Dans le sud algérien, il parvient à appeler sa famille, qui lui envoie une nouvelle somme. Nouveau passeur, nouveau deal : 35 000 dinars (256 euros) pour rejoindre le nord de l’Algérie. Issa finit par arriver à Alger. Il y restera dix mois, le regard tourné vers le Maroc. Son objectif : l’enclave espagnole de Ceuta. Comme beaucoup avant lui… Issa, Mamadou et Abdou avaient-ils plus de chances de se croiser à la frontière entre l’Algérie et le Maroc qu’à Conakry, leur point de départ ? Peut-être.
Aller… et retour
Tous trois tenteront le passage par les terres pour pénétrer le royaume chérifien. Abdou, après ses huit jours d’attente à Agadez, est lui aussi passé par Tamanrasset. Plusieurs fois rançonné, il est parvenu à remonter vers le nord de l’Algérie, après avoir travaillé et sollicité sa famille. Mais le Maroc se refuse à lui. À trois reprises, il est refoulé par des policiers algériens à la frontière. Il y perd chaque fois son argent, son téléphone. Désespéré, il prend la décision : il n’y aura pas de quatrième fois : Abdou va retourner vers Conakry.

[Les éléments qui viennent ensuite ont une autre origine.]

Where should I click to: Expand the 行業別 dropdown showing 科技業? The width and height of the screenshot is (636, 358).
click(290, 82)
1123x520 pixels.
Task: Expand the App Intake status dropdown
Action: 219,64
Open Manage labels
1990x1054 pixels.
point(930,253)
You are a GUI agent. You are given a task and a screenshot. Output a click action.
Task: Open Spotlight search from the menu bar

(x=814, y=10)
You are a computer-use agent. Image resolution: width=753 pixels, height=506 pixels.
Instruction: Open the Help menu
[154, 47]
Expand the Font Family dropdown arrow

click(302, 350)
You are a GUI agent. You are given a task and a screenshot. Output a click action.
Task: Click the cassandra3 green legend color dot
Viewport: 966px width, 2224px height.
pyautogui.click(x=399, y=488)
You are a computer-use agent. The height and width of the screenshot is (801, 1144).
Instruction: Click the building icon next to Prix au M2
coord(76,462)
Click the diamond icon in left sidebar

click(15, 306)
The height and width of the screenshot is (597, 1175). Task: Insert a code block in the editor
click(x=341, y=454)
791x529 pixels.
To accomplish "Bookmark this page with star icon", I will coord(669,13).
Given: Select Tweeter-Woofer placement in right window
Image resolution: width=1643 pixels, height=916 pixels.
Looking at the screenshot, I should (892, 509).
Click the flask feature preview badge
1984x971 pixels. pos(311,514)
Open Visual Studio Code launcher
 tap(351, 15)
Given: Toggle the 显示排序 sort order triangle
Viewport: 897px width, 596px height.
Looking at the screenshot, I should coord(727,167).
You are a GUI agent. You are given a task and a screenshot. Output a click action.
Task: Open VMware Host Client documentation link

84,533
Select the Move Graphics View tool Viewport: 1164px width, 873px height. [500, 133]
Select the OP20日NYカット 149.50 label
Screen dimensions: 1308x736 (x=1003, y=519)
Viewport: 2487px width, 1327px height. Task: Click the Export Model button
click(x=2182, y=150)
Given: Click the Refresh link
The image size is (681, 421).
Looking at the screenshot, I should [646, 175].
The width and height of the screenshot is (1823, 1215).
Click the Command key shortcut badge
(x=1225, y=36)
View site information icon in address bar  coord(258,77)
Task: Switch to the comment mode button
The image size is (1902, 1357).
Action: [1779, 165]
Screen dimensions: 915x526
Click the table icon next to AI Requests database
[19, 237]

Issa et Mamadou n’ont guère plus de chance. Mamadou a bien attendu son embarquement à Triplo mais celui-ci n’est jamais venu. Ses 500 euros se sont envolés avec le passeur. Venu en Algérie pour tenter sa chance côté marocain, il se heurte lui aussi à la frontière. C’en est trop. Sans argent, sans espoir, il prend lui aussi la décision du retour en Guinée.
Issa ne pourra guère davantage oublier ses « échecs » en Algérie. Il en garde les stigmates. Une cohabitation de cinq jours avec des policiers marocains. Issa a été tabassé et son argent s’est volatilisé. Aujourd’hui encore, la douleur le réveille chaque matin. Il espère se faire soigner à Conakry.
En bonne compagnie ?
Issa, Mamadou et Abdou, trois parmi tant d’autres, resteront-ils liés lorsqu’ils retourneront à Conakry ? Ils attendent ensemble, à Agadez, où la route du retour les a menés, dans le centre de l’Organisation internationale pour les migrations. Entre parties de football et de pétanque, ils patientent avant de prendre place dans le bus qui les ramènera à Conakry. Ils ont choisi de « ne pas mourir », explique Abdou.
Cette fois, ils ne paieront pas leur place dans l’autocar qui les attend. L’OIM prendra en charge leur retour. Agadez-Conakry, un voyage en sens inverse, pour Mamadou et Abdou. Mais une même compagnie : dans la cour du centre de l’OIM, en périphérie d’Agadez, entre le terrain de football et l’infirmerie, un autocar attend ses passagers. Le nom de la compagnie est inscrit en grand sur son flanc : Rimbo.